Reproduced with permission from Mancia G, et al. Eur Heart J. 2007;28:1462-1536.
Optimizing combination therapy
An effective treatment regimen should target multiple mechanisms responsible for BP control, including:4
- Volume overload (diuretics and aldosterone antagonists)
- Sympathetic overactivity (β-blockers and centrally acting agents)
- Vascular resistance, which can be targeted via
- Inhibition of the RAAS (ACE inhibitors or ARBs)
- Promotion of smooth-muscle relaxation (CCBs† or α-blockers)
While 3-drug combinations have not been extensively studied, the combination of an ACE inhibitor or ARB, a CCB, and a thiazide-like diuretic is effective and well-tolerated5
If BP control is not achieved, dosages should be titrated to the maximum tolerated or in-label dose4,5
Optimization of diuretic regimen
Diuretics are a cornerstone of therapy for treatment-resistant hypertension. Optimizing diuretic therapy will help many patients achieve BP control.
- Adding a drug
- Increasing a dosage
- Changing diuretic class
When managing diuretic therapy, treatment should be chosen based on kidney function.6
The aldosterone antagonist spironolactone is a mineralocorticoid receptor antagonist. It provides significant additional antihypertensive benefits in patients with treatment-resistant hypertension when added to a multidrug treatment regimen.7,8
- In the ASCOT study, addition of spironolactone to a multidrug antihypertensive regimen at a median dose of 25 mg reduced BP by an average of 21.9/9.5 mm Hg7
- In the ASPIRANT study, in patients with treatment-resistant hypertension despite treatment with 3 classes of antihypertensive drugs including a diuretic, the addition of 25 mg spironolactone once-daily resulted in an average decrease of 9.3/4.2 mm Hg at 8 weeks vs placebo, which resulted in an average decrease of 3.9/3.2 mm Hg8
Common side effects were gynecomastia in 5%-6% of males, and hyperkalemia in 2%-4% of patients.7
Eplerenone, another mineralocorticoid receptor antagonist, blocks aldosterone with high selectivity. It is, therefore, associated with a favorable tolerability profile, with low rates of gynecomastia, impotence, and menstrual-cycle abnormalities. In a prospective, open-label trial of eplerenone, patients with treatment-resistant hypertension underwent 12 weeks of eplerenone therapy (50 mg to 100 mg daily, titrated to effect), added to their current antihypertensive regimen. At the end of the 12 week period9:
- Change from baseline in clinic BP was a reduction of 17.6/7.9 mm Hg (P <0.0001 for both systolic and diastolic BP)
- The mean number of antihypertensive agents decreased from 3.7 ± 0.8 to 3.3 ± 0.9
Eplerenone therefore represents an additional option for aldosterone blockade in the management of treatment-resistant hypertension.
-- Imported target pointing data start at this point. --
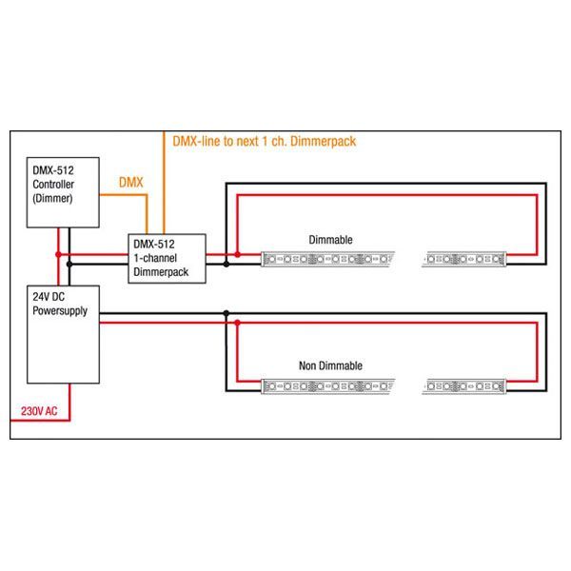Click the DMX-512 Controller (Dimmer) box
click(63, 192)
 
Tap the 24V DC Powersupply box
click(63, 333)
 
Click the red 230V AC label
click(40, 411)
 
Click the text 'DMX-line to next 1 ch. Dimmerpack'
click(265, 141)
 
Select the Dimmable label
click(330, 240)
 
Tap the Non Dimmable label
click(330, 365)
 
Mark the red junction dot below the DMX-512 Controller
click(59, 254)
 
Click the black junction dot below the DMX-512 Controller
click(69, 263)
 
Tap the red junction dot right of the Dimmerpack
click(237, 254)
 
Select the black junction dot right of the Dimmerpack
click(226, 263)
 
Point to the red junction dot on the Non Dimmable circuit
click(237, 323)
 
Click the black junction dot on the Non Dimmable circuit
click(226, 313)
†A CCB may not be suitable for some patients—for example, those with edema or known CCB intolerance. If a CCB is not suitable, or if there is evidence of or high risk of heart failure, a thiazide-like diuretic should be offered.
- Chobanian AV, Bakris GL, Black HR, et al. Hypertension. 2003;42:1206-1252.
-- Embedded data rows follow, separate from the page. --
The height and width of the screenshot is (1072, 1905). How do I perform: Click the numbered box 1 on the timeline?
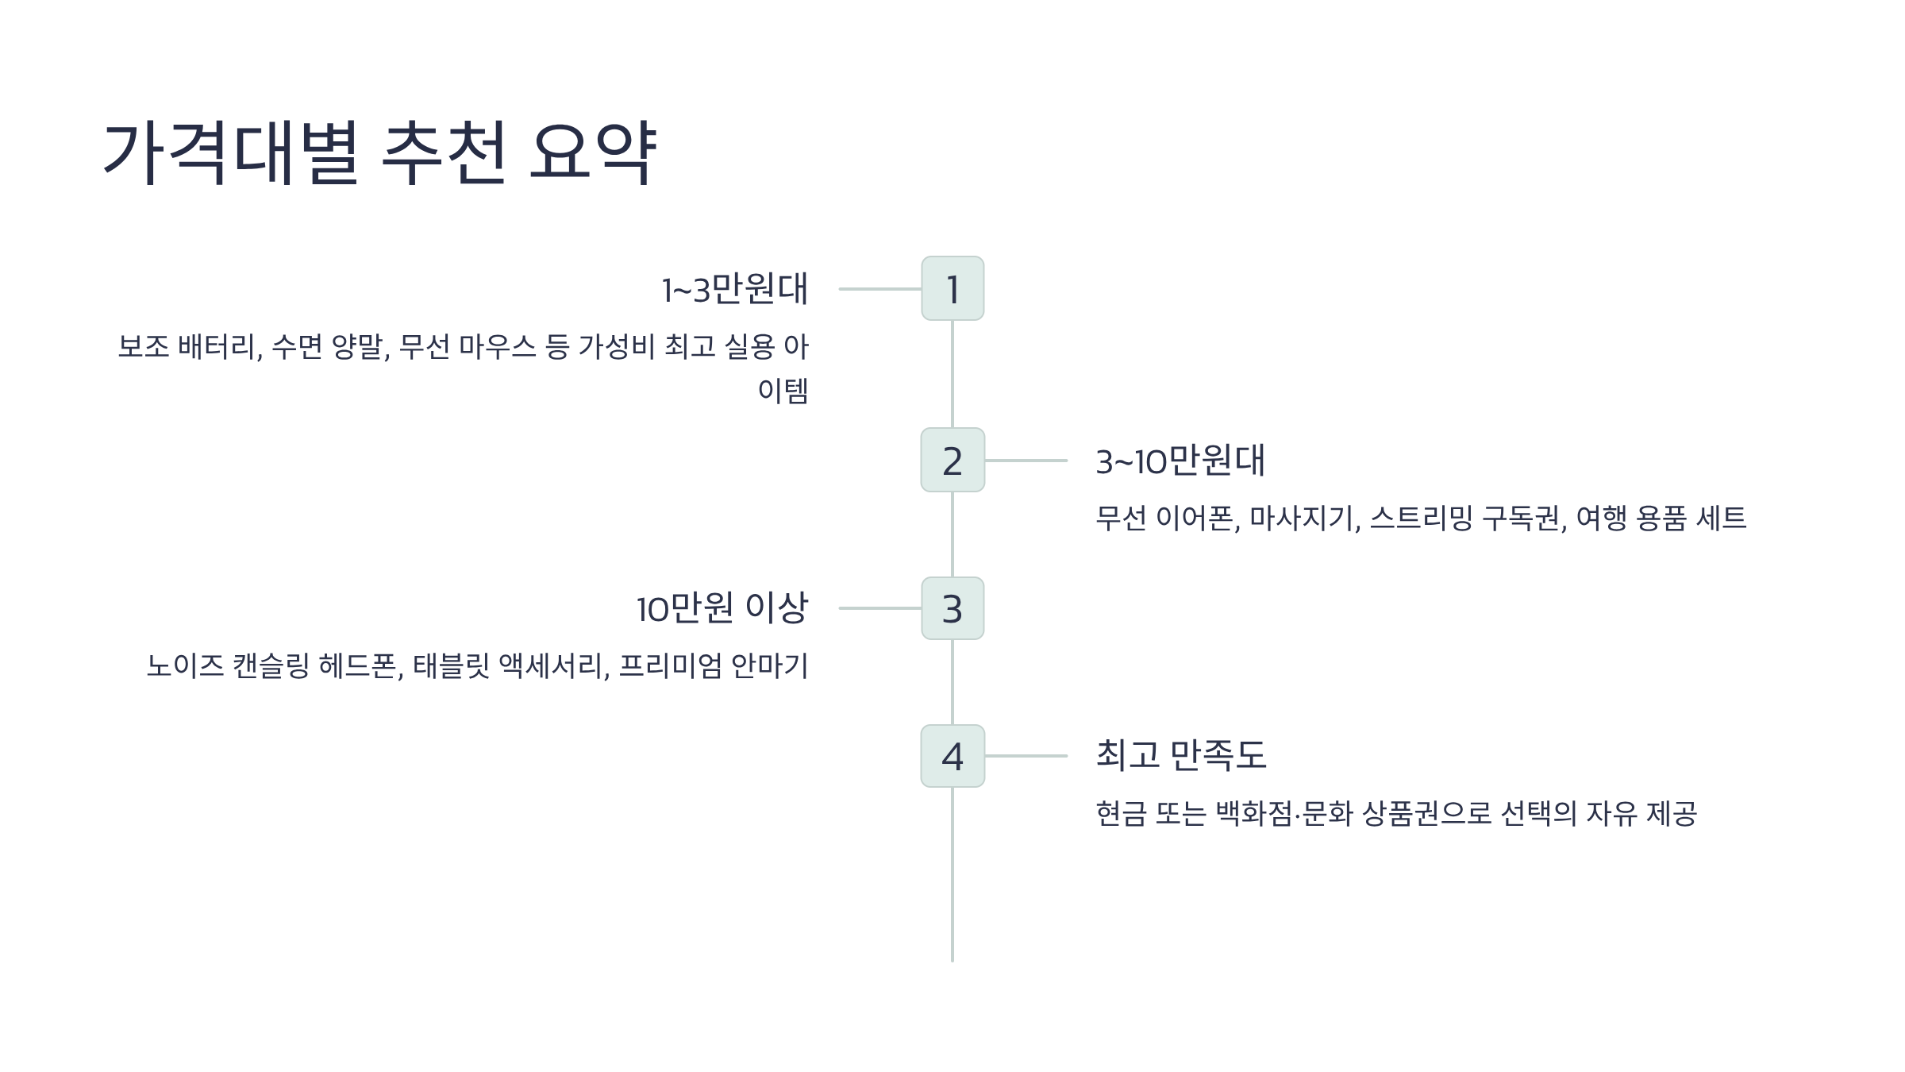[x=952, y=288]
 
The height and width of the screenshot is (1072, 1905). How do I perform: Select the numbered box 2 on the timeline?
[x=952, y=460]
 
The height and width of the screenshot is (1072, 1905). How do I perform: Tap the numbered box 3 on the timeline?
[x=952, y=608]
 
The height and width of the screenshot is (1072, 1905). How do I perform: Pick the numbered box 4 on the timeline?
[x=952, y=756]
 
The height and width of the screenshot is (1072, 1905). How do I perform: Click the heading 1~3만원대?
[x=735, y=289]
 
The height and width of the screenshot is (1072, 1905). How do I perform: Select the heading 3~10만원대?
[x=1180, y=461]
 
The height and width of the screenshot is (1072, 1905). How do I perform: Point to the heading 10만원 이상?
[x=722, y=608]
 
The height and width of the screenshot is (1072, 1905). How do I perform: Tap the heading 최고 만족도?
[x=1181, y=755]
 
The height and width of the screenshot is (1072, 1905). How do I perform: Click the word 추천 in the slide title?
[x=443, y=152]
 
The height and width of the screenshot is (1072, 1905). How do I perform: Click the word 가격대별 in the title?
[x=231, y=152]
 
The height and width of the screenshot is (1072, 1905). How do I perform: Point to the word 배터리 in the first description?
[x=219, y=347]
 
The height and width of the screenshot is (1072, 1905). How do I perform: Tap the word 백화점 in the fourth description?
[x=1253, y=814]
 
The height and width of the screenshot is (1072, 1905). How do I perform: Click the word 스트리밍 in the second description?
[x=1421, y=519]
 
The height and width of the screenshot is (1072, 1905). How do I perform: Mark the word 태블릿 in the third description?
[x=451, y=665]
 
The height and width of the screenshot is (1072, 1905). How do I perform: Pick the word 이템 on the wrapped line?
[x=783, y=391]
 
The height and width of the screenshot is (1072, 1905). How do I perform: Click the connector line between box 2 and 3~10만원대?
[x=1026, y=461]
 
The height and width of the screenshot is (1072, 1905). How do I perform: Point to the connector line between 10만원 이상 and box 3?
[x=879, y=608]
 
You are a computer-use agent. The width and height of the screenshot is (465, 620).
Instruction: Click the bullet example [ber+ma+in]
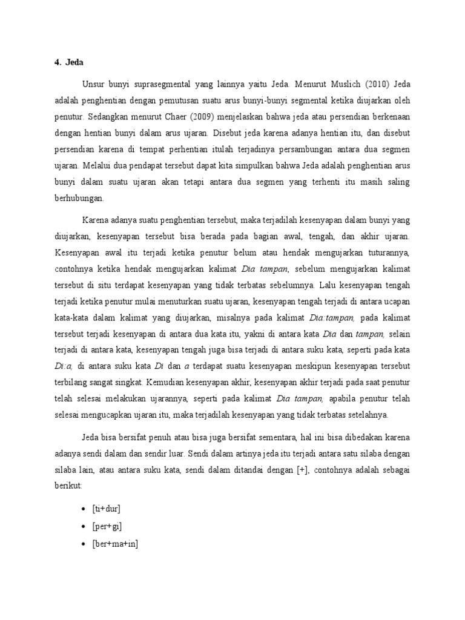[116, 544]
- Mancia G, De BG, Dominiczak A, et al. Eur Heart J. 2007;28:1462-1536.
- Hypertension Primer: The Essentials of High Blood Pressure. 4th ed. Philadelphia, Pa.: Lippincott Williams & Wilkins; 2008.
- Moser M, Setaro J. N Eng J Med. 2006;355:385-392.
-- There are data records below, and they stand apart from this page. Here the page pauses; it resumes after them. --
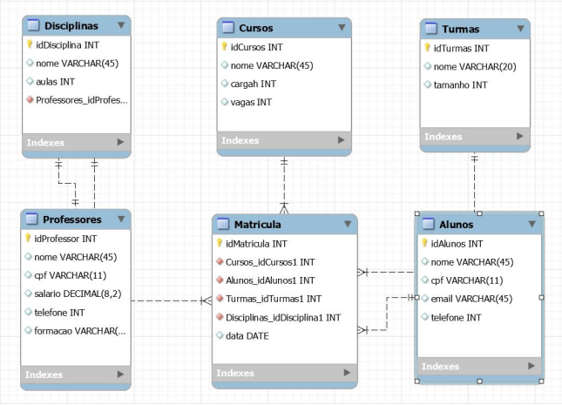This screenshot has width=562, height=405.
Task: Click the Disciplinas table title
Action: (x=71, y=26)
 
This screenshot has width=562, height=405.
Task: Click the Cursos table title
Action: (x=255, y=28)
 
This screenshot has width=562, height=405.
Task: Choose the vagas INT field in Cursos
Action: (x=251, y=102)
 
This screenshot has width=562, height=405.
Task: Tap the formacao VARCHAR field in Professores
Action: (x=79, y=331)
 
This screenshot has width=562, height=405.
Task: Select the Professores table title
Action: (x=71, y=219)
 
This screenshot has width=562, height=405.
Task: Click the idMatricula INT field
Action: (x=256, y=244)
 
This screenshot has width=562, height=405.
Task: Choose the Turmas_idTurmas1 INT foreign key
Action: (x=273, y=299)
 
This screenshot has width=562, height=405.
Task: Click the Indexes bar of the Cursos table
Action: (x=284, y=140)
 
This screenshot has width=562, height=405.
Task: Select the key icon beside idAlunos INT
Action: (x=424, y=244)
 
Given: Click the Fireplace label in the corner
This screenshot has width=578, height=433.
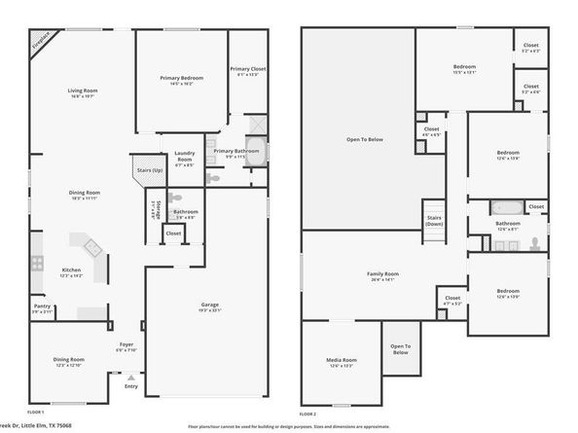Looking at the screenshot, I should point(43,43).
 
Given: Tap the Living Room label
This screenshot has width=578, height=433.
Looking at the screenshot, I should point(84,92).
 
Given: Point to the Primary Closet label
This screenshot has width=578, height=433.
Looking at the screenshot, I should point(247,69).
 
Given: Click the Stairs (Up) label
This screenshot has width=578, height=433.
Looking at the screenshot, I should point(146,168).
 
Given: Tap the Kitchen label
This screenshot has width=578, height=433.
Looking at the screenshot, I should point(72,271).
- Calhoun D, Jones D, Textor S, et al. Circulation. 2008;117:e510-e526.
- Sarafidis PA, Bakris GL. J Am Coll Cardiol. 2008;52:1749-1757.
- Chapman N, Dobson J, Wilson S, et al. Hypertension. 2007;49:839-845.
- Václavík J, Sedlák R, Plachý M, et al. Hypertension. 2011;57:1069-1075.
- Calhoun DA, White WB. J Am Soc Hypertens. 2008;2:462-468.